THE holidays are a time for giving, receiving and, too often, overeating. Susan Barr, a professor of food, nutrition and health in UBC’s Faculty of Land and Food Systems, offers a guide to healthy eating for holiday revelers and even Old Saint Nick himself.
What are some ways to avoid gaining weight around the holidays?
On average, people gain roughly one pound over the holidays. That doesn’t sound like much, but over 20 or 30 years, it adds up and it can have adverse health consequences. Most people have heard about the tips to limit weight gain over the holidays, but they forget them when they’re really needed. Some tips are:
Limit your intake. Most people find the first and last bite of any food to be the most satisfying, so taking two bites gives you the whole tasting experience.
Avoid mindless eating. At social events, position yourself farther away from the food so you don’t snack all night. If you’re farther away, going to get something to eat will become more of a conscious decision.
Use a smaller plate. This will limit how much you can physically have on your plate. If you think of your plate in four sections, half of your plate should be fruits and vegetables, a quarter grains and a quarter protein.
Don’t starve yourself. People often don’t eat before a big meal, which will only make you hungrier. It’s OK to eat a little less during the day but if you show up starving to a social event, you’re likely to eat more than you would have if you had eaten beforehand.
Get active. The holiday season offers a chance to enjoy physical activities with friends, including skating, snowshoeing or just going for a walk.
What advice might you offer to Santa Claus about his own health?
Someone who is quite old and rotund is not a prime candidate for making a change in diet, unless they’re having specific health issues related to their weight. Santa is magic, so perhaps all the milk and cookies he has on Christmas Eve aren’t a problem.
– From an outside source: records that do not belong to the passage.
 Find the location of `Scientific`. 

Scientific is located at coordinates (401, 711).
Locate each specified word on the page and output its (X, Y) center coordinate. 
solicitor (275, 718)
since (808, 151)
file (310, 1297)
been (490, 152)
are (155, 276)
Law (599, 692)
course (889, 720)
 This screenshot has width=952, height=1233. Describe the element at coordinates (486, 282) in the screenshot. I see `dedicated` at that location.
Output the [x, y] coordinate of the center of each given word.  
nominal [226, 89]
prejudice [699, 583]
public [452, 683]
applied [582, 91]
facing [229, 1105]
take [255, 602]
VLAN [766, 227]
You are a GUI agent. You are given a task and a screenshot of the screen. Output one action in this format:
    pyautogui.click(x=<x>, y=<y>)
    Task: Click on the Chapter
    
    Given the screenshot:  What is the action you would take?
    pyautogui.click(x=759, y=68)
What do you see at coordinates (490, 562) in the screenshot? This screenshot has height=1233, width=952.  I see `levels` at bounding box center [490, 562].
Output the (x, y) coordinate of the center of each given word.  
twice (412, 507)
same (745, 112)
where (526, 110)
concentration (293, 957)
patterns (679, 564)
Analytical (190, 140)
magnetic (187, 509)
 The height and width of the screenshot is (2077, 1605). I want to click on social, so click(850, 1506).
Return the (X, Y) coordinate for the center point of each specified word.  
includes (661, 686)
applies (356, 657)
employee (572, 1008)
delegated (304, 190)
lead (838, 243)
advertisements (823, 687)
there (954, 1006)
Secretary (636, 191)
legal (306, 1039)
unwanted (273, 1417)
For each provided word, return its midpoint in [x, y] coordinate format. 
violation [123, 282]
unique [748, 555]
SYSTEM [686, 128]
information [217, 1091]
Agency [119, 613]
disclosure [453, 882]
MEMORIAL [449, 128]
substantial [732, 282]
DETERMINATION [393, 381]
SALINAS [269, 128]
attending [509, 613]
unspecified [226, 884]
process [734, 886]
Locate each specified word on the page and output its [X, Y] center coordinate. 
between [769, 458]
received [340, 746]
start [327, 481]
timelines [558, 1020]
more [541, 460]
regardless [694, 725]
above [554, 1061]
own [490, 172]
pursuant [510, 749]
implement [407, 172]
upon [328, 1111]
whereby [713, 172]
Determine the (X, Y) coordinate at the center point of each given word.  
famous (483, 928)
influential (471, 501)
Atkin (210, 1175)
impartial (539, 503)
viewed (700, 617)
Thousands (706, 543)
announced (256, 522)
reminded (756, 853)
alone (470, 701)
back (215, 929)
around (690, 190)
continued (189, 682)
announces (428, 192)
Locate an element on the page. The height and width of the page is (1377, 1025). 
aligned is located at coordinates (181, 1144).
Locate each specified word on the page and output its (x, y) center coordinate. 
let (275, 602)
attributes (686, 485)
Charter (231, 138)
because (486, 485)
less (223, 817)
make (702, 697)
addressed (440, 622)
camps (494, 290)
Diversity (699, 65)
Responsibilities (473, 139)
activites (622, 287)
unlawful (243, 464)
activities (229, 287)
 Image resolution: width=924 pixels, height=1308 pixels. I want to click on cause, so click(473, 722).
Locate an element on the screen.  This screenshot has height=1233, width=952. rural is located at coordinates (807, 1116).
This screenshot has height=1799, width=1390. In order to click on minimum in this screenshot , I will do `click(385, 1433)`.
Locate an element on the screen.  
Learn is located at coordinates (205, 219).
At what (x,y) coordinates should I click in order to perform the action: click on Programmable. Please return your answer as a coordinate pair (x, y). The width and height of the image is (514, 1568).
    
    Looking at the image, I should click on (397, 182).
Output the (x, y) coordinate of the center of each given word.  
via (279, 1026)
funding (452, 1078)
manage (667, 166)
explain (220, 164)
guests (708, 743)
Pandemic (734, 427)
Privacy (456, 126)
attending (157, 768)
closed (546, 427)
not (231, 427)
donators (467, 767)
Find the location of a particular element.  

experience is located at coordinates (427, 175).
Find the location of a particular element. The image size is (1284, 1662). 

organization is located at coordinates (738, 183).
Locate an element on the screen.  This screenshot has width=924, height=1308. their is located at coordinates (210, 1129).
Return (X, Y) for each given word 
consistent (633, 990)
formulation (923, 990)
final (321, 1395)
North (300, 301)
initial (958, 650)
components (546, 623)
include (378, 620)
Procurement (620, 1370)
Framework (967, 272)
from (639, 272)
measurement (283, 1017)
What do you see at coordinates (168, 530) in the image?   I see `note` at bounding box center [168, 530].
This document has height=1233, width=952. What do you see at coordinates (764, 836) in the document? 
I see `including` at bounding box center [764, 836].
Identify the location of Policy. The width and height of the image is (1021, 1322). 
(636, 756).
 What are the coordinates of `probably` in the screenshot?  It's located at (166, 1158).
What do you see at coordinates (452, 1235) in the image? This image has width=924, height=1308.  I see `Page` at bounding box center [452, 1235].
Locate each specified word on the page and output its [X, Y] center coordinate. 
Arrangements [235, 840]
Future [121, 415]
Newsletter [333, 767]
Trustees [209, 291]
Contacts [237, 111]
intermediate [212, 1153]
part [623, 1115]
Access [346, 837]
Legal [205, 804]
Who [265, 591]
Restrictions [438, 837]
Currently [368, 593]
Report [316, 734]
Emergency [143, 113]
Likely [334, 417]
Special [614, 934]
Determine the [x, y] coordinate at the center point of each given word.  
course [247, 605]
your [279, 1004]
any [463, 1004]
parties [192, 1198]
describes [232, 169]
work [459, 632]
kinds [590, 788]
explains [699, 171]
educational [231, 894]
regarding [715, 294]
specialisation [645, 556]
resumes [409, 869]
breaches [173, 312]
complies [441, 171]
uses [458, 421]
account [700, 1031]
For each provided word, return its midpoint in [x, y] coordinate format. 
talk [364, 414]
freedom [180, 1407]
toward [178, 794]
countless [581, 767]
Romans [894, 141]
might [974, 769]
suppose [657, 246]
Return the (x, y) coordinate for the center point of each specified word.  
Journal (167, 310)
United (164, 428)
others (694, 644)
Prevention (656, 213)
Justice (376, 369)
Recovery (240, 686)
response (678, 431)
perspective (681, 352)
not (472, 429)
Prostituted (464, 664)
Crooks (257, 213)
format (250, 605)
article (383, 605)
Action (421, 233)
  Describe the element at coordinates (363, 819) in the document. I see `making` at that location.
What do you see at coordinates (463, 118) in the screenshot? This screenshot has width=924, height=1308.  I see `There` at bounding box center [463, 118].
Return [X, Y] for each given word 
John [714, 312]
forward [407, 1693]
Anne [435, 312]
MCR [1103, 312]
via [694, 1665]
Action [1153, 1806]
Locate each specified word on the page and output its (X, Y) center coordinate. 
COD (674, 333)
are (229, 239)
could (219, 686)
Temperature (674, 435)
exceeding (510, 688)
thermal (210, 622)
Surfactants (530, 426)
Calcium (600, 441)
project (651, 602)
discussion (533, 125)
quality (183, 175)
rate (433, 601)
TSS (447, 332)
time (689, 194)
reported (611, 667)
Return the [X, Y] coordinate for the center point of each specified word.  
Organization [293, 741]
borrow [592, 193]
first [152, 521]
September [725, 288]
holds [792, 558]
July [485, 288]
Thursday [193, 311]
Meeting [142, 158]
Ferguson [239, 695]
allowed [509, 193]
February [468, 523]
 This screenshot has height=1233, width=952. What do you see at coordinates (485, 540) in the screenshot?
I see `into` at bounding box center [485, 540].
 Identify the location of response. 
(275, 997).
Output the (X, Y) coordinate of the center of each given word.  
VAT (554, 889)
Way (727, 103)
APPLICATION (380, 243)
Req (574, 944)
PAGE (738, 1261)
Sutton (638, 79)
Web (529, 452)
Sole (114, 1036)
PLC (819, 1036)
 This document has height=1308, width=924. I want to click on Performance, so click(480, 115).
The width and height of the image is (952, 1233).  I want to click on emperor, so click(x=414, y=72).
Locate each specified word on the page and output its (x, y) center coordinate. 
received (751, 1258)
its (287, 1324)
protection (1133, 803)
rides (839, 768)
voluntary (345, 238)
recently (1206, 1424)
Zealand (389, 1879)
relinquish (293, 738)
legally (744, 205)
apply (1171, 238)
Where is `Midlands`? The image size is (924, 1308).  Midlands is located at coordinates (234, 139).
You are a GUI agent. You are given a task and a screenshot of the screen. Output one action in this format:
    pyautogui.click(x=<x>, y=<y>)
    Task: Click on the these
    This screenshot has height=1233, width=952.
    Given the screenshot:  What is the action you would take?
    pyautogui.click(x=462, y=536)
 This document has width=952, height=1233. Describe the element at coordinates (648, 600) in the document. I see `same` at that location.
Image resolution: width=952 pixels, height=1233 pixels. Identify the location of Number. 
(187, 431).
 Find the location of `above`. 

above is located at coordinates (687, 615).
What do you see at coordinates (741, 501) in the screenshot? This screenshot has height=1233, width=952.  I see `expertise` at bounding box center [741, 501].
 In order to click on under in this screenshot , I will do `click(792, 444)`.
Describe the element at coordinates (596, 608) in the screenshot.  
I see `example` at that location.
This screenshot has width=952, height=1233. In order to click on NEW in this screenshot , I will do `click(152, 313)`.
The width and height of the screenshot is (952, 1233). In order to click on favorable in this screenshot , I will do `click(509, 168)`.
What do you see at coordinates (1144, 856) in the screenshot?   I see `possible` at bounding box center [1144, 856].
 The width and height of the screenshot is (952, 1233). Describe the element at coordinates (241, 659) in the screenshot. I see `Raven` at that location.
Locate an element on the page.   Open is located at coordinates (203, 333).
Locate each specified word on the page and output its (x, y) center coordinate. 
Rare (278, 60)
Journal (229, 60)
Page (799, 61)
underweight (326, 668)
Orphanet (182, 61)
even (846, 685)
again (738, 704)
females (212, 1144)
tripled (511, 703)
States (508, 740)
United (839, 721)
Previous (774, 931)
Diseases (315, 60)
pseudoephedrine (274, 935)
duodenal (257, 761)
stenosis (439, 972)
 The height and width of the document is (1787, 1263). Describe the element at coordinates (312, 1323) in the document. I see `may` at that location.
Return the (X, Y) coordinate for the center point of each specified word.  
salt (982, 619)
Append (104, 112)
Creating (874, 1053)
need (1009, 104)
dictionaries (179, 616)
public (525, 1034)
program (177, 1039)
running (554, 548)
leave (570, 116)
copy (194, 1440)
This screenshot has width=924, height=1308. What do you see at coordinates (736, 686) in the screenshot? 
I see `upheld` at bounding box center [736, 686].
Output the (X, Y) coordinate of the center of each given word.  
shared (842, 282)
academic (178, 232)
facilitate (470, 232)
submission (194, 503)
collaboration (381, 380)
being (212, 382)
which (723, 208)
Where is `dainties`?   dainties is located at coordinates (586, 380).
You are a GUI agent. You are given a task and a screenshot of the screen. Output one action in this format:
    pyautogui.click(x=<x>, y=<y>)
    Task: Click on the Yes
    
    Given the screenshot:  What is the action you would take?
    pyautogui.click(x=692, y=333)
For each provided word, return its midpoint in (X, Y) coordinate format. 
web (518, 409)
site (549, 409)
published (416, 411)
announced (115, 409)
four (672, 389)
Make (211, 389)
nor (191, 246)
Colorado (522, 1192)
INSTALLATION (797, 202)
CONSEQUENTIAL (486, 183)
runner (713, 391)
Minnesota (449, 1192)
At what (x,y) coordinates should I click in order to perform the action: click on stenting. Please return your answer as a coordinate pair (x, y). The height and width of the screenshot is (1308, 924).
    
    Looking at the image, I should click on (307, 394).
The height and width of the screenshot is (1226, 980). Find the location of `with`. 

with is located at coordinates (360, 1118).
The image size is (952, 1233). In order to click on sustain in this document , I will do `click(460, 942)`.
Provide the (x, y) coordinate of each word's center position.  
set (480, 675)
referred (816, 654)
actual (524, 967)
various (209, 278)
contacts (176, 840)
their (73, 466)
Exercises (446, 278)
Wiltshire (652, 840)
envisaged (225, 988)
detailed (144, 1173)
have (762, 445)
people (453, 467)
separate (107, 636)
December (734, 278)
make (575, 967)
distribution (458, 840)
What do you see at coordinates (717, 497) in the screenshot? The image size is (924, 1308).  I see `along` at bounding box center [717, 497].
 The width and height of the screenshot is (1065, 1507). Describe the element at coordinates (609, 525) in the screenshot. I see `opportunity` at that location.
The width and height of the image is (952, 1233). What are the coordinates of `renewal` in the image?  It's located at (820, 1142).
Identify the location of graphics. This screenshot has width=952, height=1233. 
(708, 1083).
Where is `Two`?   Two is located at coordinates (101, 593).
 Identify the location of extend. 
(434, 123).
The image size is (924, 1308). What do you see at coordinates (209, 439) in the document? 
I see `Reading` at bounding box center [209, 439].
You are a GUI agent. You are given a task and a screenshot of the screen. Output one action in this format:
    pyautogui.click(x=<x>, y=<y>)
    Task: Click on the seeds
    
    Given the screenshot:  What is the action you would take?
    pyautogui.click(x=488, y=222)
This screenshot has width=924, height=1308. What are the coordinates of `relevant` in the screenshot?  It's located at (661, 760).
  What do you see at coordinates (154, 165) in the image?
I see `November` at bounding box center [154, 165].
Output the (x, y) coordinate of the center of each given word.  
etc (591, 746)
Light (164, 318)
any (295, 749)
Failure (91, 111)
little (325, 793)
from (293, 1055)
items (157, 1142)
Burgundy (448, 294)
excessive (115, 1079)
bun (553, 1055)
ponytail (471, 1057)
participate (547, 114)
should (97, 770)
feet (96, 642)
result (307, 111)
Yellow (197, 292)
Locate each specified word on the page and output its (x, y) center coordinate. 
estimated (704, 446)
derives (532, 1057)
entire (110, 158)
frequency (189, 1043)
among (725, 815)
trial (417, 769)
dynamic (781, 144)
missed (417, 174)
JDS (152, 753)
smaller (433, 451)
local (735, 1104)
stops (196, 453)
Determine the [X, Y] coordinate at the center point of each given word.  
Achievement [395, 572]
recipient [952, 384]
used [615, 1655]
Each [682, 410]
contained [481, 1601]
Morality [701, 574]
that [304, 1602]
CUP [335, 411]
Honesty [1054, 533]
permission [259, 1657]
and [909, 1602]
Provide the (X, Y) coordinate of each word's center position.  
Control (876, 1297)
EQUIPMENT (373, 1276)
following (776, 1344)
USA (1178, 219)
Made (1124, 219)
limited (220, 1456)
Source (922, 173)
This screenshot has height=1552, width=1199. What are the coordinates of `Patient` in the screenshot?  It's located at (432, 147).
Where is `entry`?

But on a more serious note, some advice would be in order for those of us who are younger and still look like Santa, in terms of his very big belly. That belly – or central obesity – is associated with greater health risks than lower body obesity.
The good news is that even moderate weight loss can be helpful in decreasing those risks. So if Santa was not magic and was a 40-year-old, he might think about rigging up an exercise bike to use on his sleigh. I’m sure his reindeer would appreciate some help with the load. And while it’s fine to enjoy some of the milk and cookies left out for him, he does have to watch how much he eats.